相手の言葉を下敷きにして、嫌みったらしく非難したり皮肉ったりする ~映画「バッドボーイズ」の場合
◆概要
【相手の言葉を下敷きにして、嫌みったらしく非難したり皮肉ったりする】は「魅力的なセリフ、会話」を作るためのアイデア。
◆事例研究
◇事例:映画「バッドボーイズ」
▶1
本作の主人公は、マーカスとマイク(中年男性)。
2人はマイアミ市警のベテラン刑事コンビである。
ある日、
・Step1:2人が車で移動していた時のことだ。
・Step2:その車はマイクのものであり、ハンドルを握るのもマイクである。
やがて、
・Step3:助手席のマーカスがハンバーガーを食べ始めた。
・Step4:マイクは慌てて「おい、俺の車の中でピクニックをする気か!?」「こぼさないように気をつけろよ!」。
・Step5:マーカスは「いちいち口うるせぇなぁ!」という顔になる。
やがて、
・Step6:マーカスは飲み物を取り出した。そして訊いた「なぁおい。カップホルダーはどこだ?」。
・Step7:マイクが答える「そんなものはない」。
・Step8:マーカスは耳を疑う「ないって!?この車、8万ドルもしたのにカップホルダーも付いてねぇのかよ!?」。
・Step9:マイクは反論する「8万じゃねぇ!10万5000ドルだ!」「わかってんのか?これは地球上で一番速い車なんだぞ!出足のよさも抜群の特別限定車だ!」。
2人が乗っているのは、
・Step10:「ポルシェ911ターボ」。

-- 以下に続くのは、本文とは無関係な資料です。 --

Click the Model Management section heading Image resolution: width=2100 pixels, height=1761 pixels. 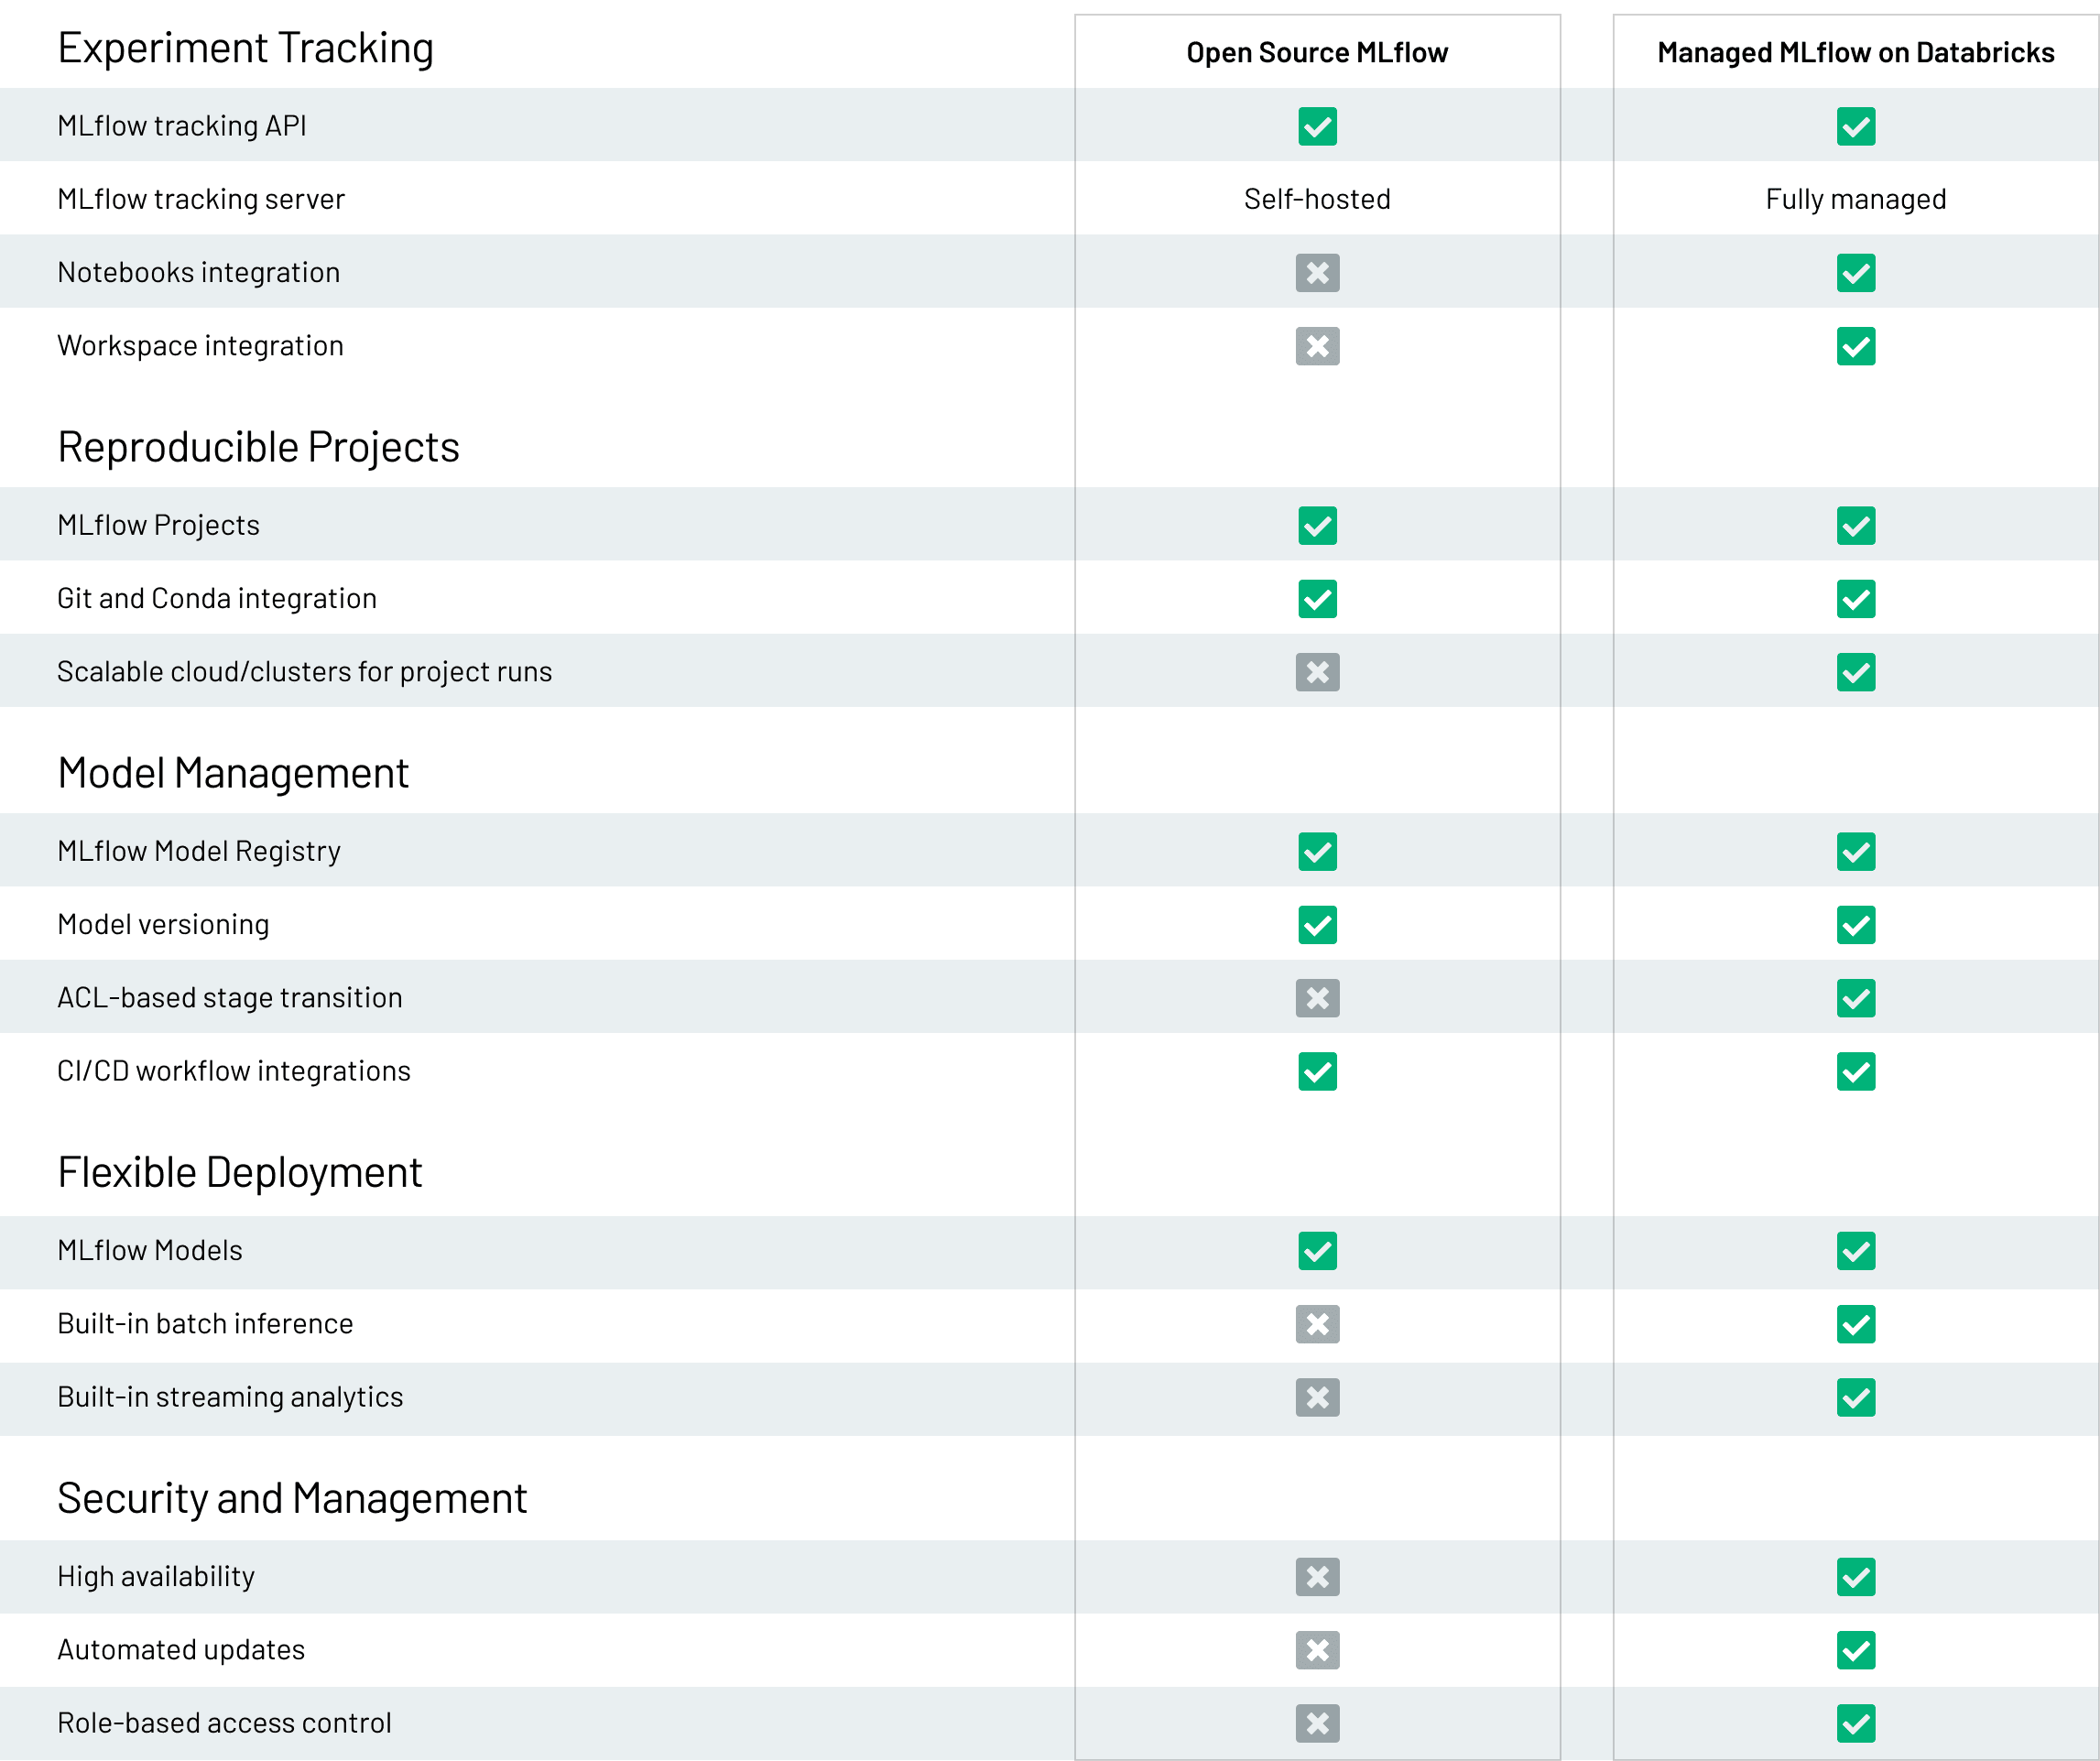tap(232, 773)

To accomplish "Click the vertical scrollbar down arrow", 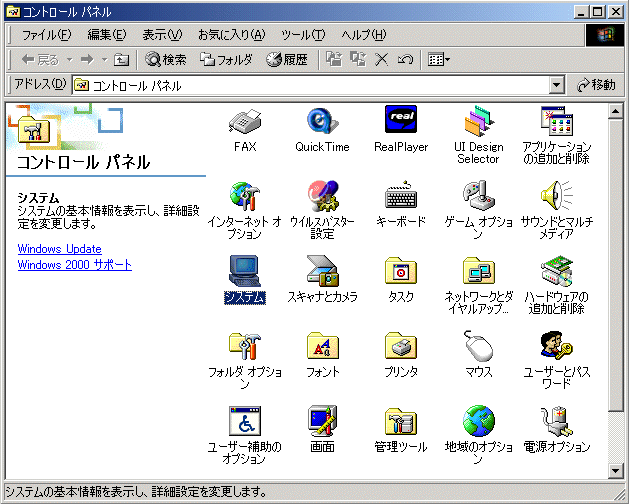I will [x=615, y=468].
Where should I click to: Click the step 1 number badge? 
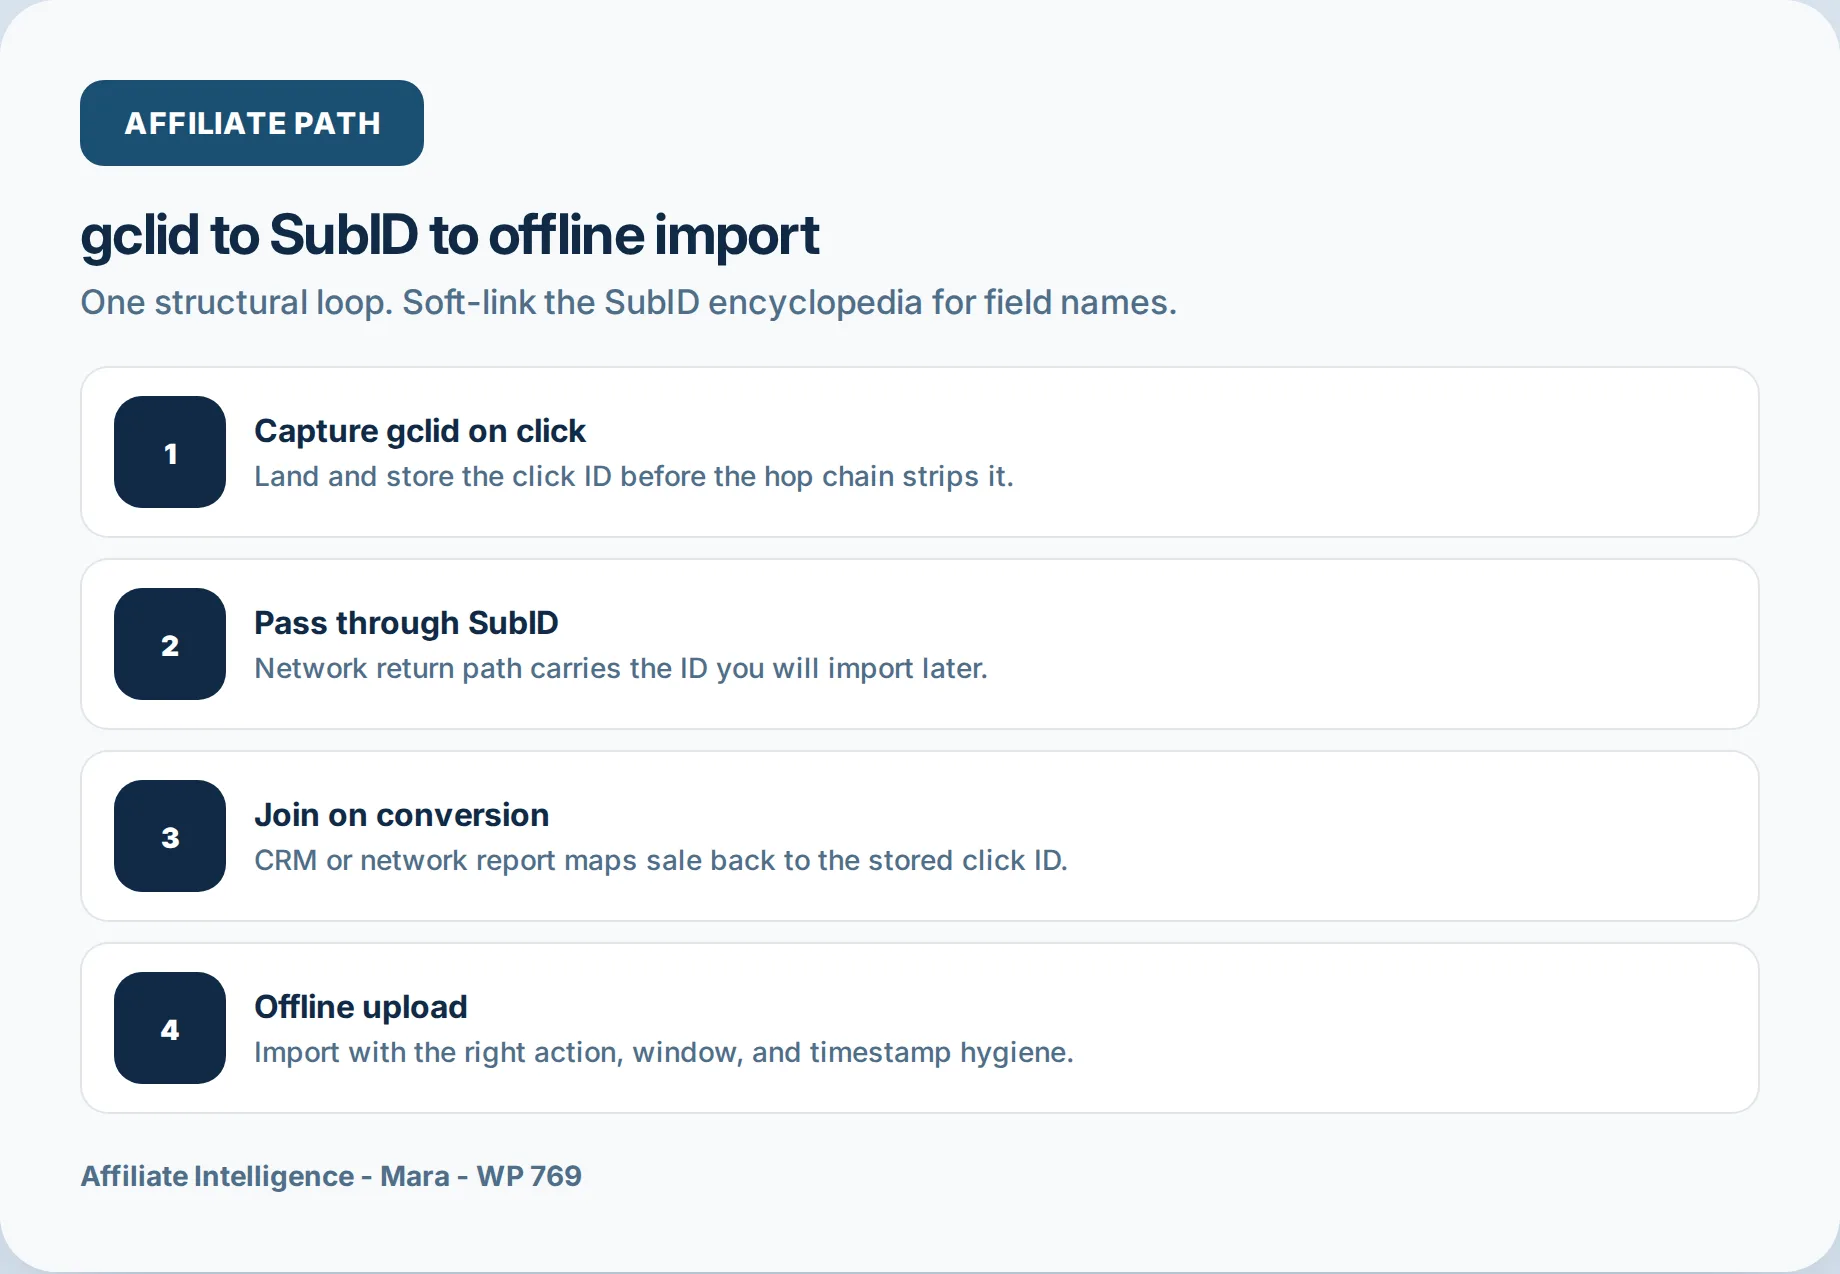point(170,452)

大変高価で、そして高性能のスポーツカーである。マイクのお気に入りの逸品だ。
・Step11:だが、車に興味がなく、かつマイクほど裕福ではないマーカスからすれば、それはただただ乗りづらいだけのポンコツにすぎない。
・Step12:というわけで、マーカスは嫌みっぽく言った「本当に『特別』だよなぁ。カップホルダーもなければ後部座席もないもんな!」。
▶2
ご注目いただきたいのは、「本当に『特別』だよなぁ。カップホルダーもなければ後部座席もないもんな!」というマーカスのセリフである。
要するに「カップホルダーもなければ後部座席もない!まったくなんて車だ!」と呆れているわけだが――ストレートにそう言ってしまっては面白くない。
そこで【相手の言葉を下敷きにして、嫌みったらしく非難したり皮肉ったりする】という技法の出番だ。マイクの「特別限定車」という言葉に対して「本当に『特別』だよなぁ」と応じたことで、嫌みったらしい愉快なシーンになったといえるだろう。